● Exercise objective: Every line from the top of the records through the one bearing "Given: Toggle the" is to be reproduced exactly, and pictures are to be left out.

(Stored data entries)

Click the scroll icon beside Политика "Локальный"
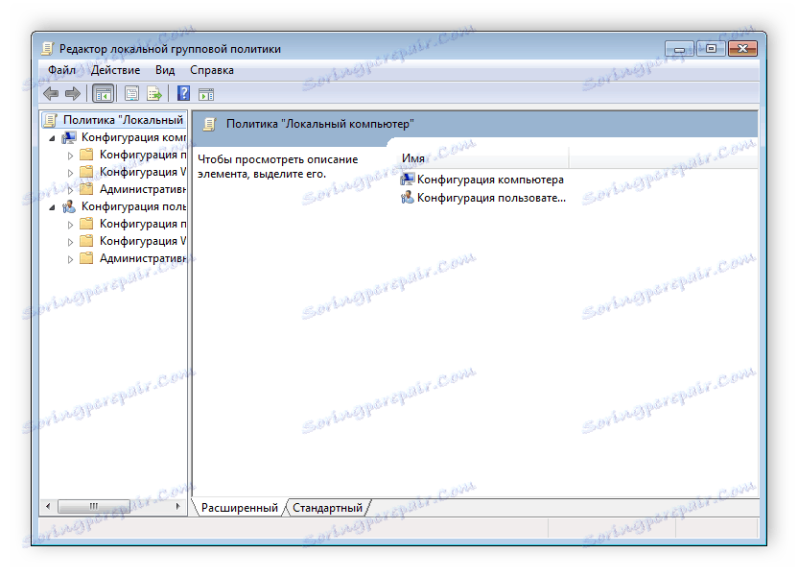This screenshot has height=577, width=798. (50, 119)
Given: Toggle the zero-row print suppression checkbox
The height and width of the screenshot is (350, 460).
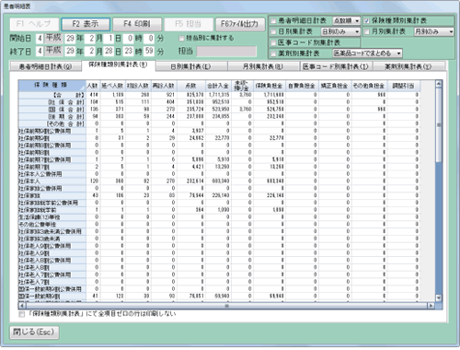Looking at the screenshot, I should click(22, 314).
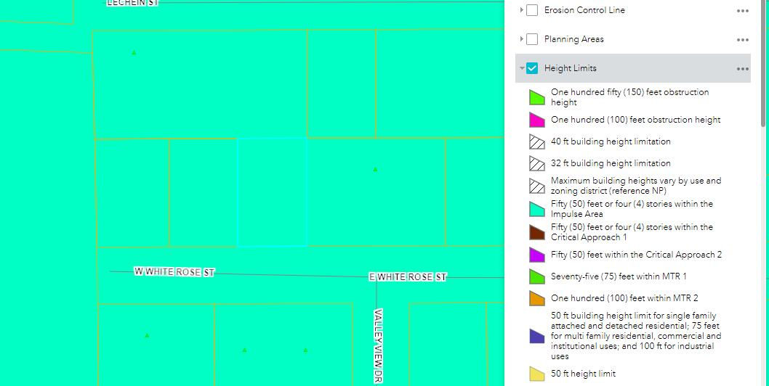The width and height of the screenshot is (769, 386).
Task: Select the Planning Areas layer title
Action: (573, 39)
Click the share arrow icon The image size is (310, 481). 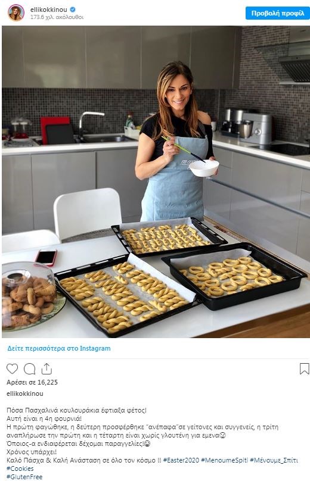click(47, 368)
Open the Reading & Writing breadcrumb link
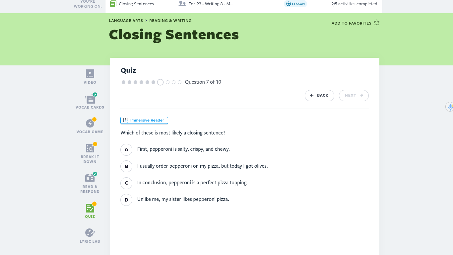453x255 pixels. pos(170,21)
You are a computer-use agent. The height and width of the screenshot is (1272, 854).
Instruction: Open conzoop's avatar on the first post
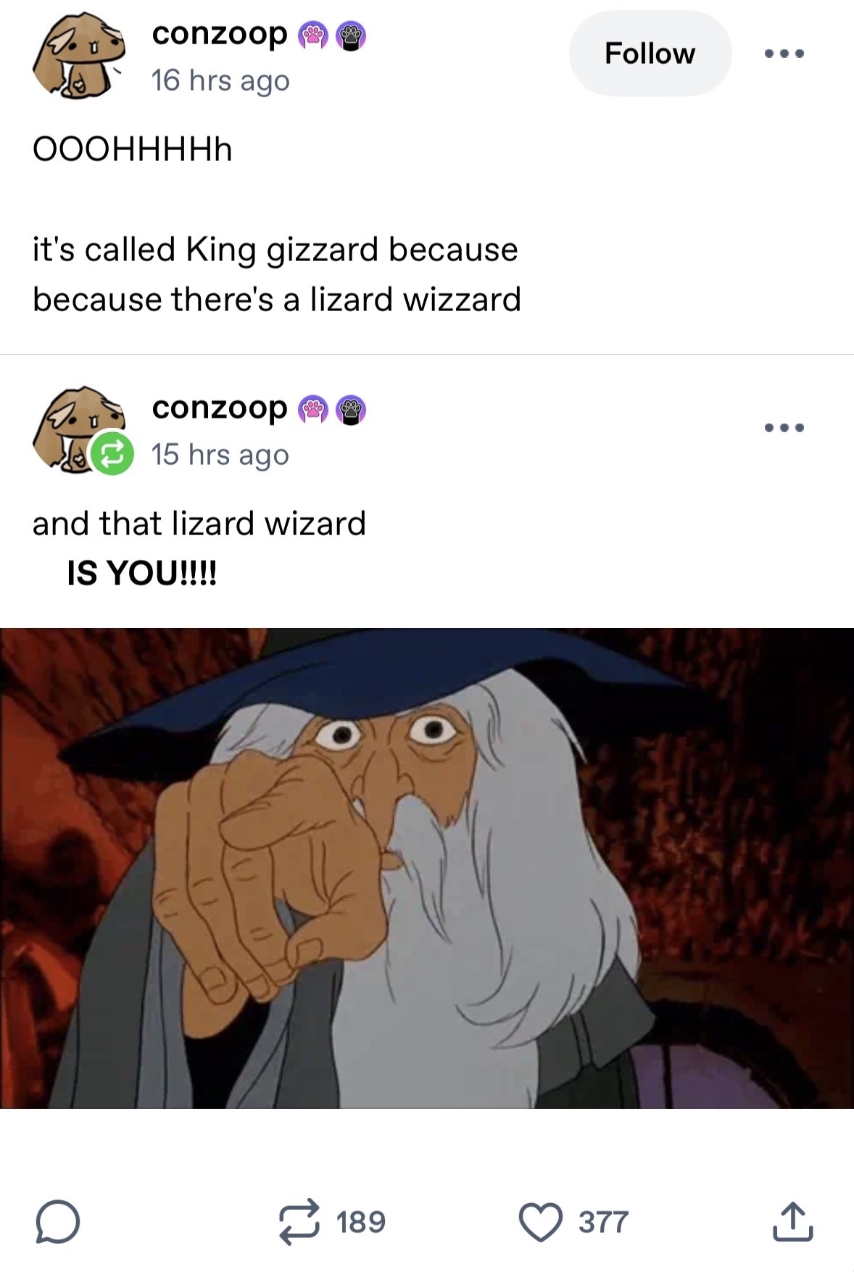78,55
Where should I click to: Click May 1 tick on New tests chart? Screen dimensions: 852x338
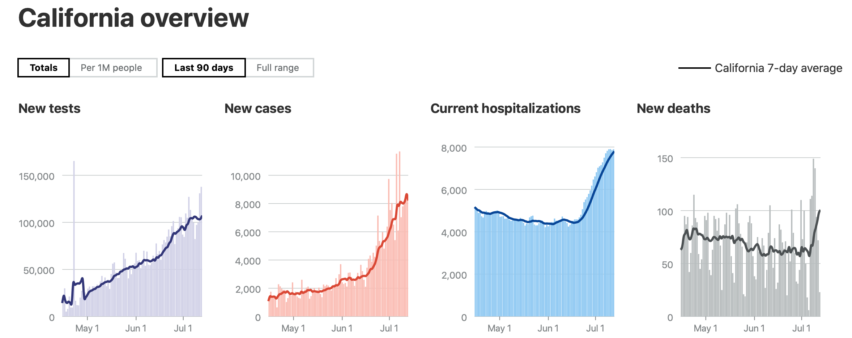click(x=87, y=328)
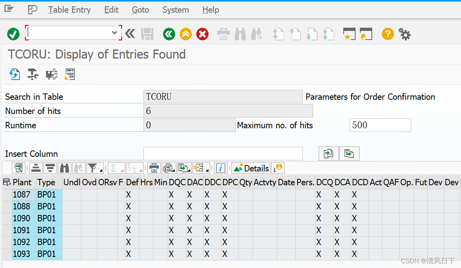Open the number-of-entries list icon
Screen dimensions: 461x268
tap(70, 74)
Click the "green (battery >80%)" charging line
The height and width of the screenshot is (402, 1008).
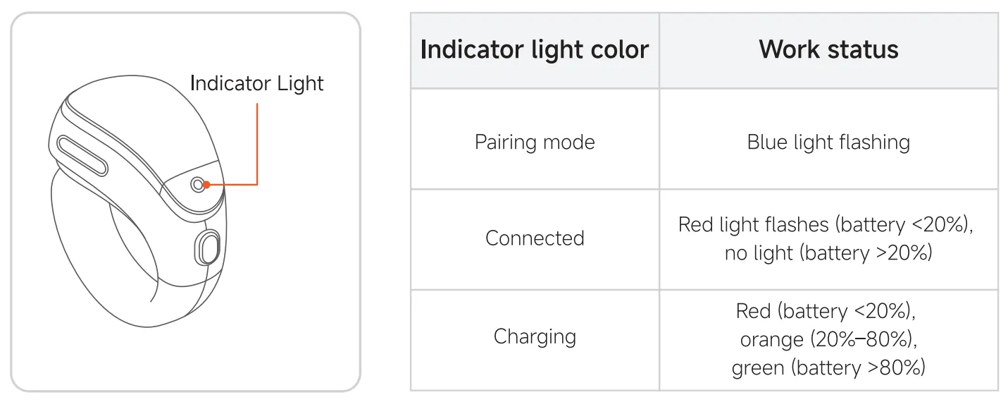(828, 367)
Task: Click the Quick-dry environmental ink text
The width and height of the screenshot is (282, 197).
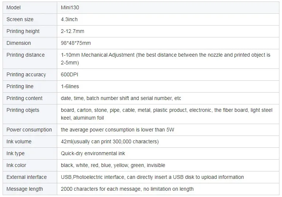Action: pos(93,153)
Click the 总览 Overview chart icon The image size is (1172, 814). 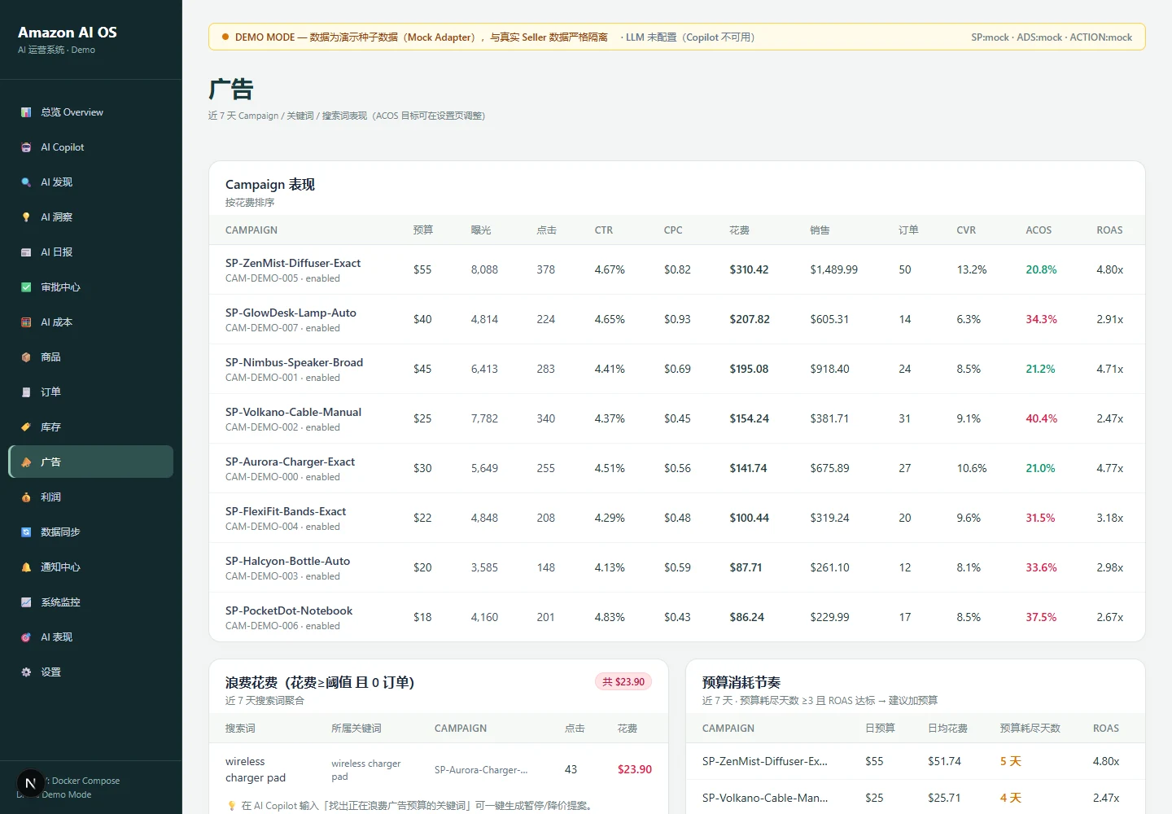click(26, 112)
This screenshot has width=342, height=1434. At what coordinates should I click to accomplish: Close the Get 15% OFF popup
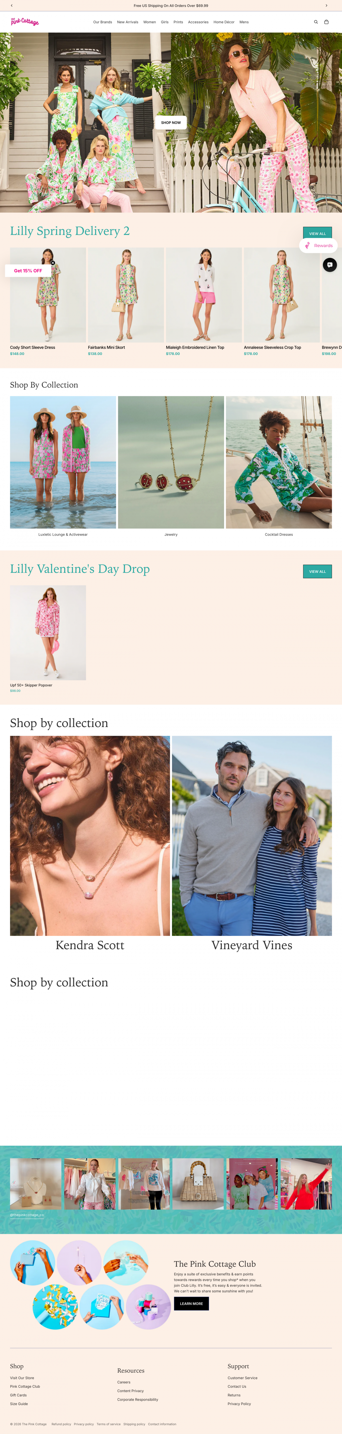tap(53, 263)
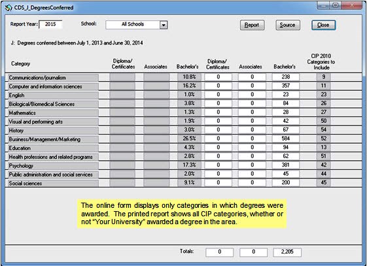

● Exercise result:
Click the scroll icon beside Политика "Локальный"
This screenshot has height=577, width=798. (50, 119)
Given: Toggle the zero-row print suppression checkbox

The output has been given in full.